Problematisch sieht Lötscher, dass von den Patienten ein gewisses Niveau an technischem Verständnis, Geduld und ein Smartphone der neueren Generationen vorausgesetzt wird, um ein EPD eröffnen zu können. Die Idee eines elektronischen Dossiers an sich findet er aber sehr gut: «Ein Röntgenbild wird ein Mal im EPD abgelegt und kann für alle nachfolgenden Untersuchungen den Ärzten durch den Patienten zur Verfügung gestellt werden.» Das sorge dafür, dass kostspielige Doppelspurigkeiten vermieden werden. «Der Patient wird weniger Röntgenstrahlen ausgesetzt und der Arzt kann schneller arbeiten, weil er alle Unterlagen zentral zur Hand hat.» Je mehr Gesundheitsversorger und Patienten sich dem EPD anschlössen, desto grösser werde der Nutzen ausfallen. Viel technisches Verständnis vorausgesetzt Auch Regierungsrat Damian Meier unterstreicht die Vorteile: «Das Elektronische Patientendossier erhöht die Patientensicherheit und trägt zu einer Effizienzsteigerung im Gesundheitswesen bei.» Er selbst habe bereits ein Dossier eröffnet. Meier betont aber auch: «Damit das EPD seine Wirkung voll entfalten kann, ist auf allen Ebenen und bei allen Akteuren noch viel Arbeit notwendig. Das braucht Zeit. Ich bin überzeugt, dass es gut kommt.» Ivo Lötscher macht den Bund mitverantwortlich für die Anlaufschwierigkeiten des EPD: «Die (Projekt-)Kommunikation vom Bund war nicht immer optimal, was dazu führte, dass die Kantone und Leistungserbringer verunsichert waren.» Hinzu kam, dass die Zertifizierung der Stammgemeinschaften (technische Anbieter für das EPD) «komplexer und zeitaufwendiger als gedacht war». Dadurch sei es zu massiven zeitlichen Verzögerungen gekommen.

Webseite noch nicht angepasst Für Schlagzeilen sorgte die grösste EPD-Betriebsgesellschaft Axsana (heute Post Sanela Health) 2021, weil sie in finanzielle Schieflage geraten war. Dies, obwohl sie für den Aufbau 8,5 Millionen Franken an Subventionen erhalten hatte. Grund war die Zeitverzögerung gewesen, wodurch das Unternehmen keine Einnahmen generieren konnte. Der Bund griff der Stammgemeinschaft damals unter die Arme, und im September 2022 hat die Post die Mehrheit des Unternehmens erworben und dieses umbenannt.

Mit eben dieser Post Salena Health arbeitet auch der Kanton Schwyz zusammen.
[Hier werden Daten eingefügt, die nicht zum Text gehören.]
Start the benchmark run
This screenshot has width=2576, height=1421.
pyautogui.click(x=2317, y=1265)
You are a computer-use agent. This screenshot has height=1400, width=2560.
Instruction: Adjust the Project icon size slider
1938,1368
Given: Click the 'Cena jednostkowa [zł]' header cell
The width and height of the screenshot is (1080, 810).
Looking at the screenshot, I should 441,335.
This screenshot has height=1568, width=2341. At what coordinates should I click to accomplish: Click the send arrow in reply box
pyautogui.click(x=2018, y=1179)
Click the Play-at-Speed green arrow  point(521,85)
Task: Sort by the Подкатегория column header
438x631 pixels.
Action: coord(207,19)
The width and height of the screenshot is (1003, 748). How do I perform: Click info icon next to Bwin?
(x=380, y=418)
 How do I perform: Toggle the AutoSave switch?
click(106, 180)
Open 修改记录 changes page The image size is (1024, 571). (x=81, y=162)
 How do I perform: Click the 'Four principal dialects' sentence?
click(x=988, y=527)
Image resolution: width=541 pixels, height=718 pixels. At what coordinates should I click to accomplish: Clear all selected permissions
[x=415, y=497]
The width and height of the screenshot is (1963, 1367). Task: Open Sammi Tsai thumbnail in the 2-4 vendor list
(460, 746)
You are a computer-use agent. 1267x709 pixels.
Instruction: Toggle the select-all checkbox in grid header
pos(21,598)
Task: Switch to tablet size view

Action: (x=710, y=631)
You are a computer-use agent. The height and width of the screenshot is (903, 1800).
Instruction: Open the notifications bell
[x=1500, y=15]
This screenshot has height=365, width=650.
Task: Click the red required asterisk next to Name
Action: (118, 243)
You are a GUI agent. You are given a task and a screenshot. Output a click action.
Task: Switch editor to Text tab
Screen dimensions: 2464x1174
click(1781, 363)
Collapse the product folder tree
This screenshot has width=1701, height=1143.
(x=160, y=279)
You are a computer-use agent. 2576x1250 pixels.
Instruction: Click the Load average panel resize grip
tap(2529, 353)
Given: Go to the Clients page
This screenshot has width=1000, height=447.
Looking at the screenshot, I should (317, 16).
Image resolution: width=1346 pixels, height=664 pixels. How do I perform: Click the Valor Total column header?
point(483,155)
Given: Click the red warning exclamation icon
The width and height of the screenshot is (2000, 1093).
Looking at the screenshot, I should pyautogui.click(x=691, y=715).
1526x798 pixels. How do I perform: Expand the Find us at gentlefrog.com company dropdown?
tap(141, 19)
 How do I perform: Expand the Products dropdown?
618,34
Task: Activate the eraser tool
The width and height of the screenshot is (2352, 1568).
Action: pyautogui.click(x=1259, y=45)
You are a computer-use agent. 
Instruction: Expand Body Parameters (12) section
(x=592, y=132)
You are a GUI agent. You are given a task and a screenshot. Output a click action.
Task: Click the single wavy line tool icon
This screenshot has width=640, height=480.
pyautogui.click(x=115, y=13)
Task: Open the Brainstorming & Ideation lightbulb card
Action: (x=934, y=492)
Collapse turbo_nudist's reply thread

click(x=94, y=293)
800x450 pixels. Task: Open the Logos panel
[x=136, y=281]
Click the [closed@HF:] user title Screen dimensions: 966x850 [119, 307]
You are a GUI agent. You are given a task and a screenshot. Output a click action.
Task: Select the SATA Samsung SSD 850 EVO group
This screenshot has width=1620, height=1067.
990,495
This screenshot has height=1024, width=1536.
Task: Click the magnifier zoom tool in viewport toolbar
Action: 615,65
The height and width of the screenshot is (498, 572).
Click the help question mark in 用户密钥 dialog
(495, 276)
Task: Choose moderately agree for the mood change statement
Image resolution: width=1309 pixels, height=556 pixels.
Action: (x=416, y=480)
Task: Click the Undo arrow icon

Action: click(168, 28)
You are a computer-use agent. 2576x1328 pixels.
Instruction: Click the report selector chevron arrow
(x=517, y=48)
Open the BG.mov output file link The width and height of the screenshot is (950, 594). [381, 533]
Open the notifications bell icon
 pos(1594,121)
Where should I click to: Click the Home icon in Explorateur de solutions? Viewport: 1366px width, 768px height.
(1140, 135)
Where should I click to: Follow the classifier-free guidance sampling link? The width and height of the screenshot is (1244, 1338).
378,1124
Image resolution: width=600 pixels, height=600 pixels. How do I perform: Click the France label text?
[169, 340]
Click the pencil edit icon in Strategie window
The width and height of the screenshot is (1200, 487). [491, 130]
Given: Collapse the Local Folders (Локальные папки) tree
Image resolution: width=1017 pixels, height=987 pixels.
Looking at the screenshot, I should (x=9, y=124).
Obwohl es offiziell seit 1. Januar möglich sein sollte, als Schwyzerin oder Schwyzer ein EPD zu eröffnen, hat die Stammgemeinschaft ihre Webseite noch nicht angepasst. Noch immer steht unter «Voraussetzungen » für die Eröffnung eines EPD: «Wohnhaft in einem der beteiligten Kantone: Basel-Stadt, Bern, Schaffhausen, Solothurn, Zug oder Zürich.»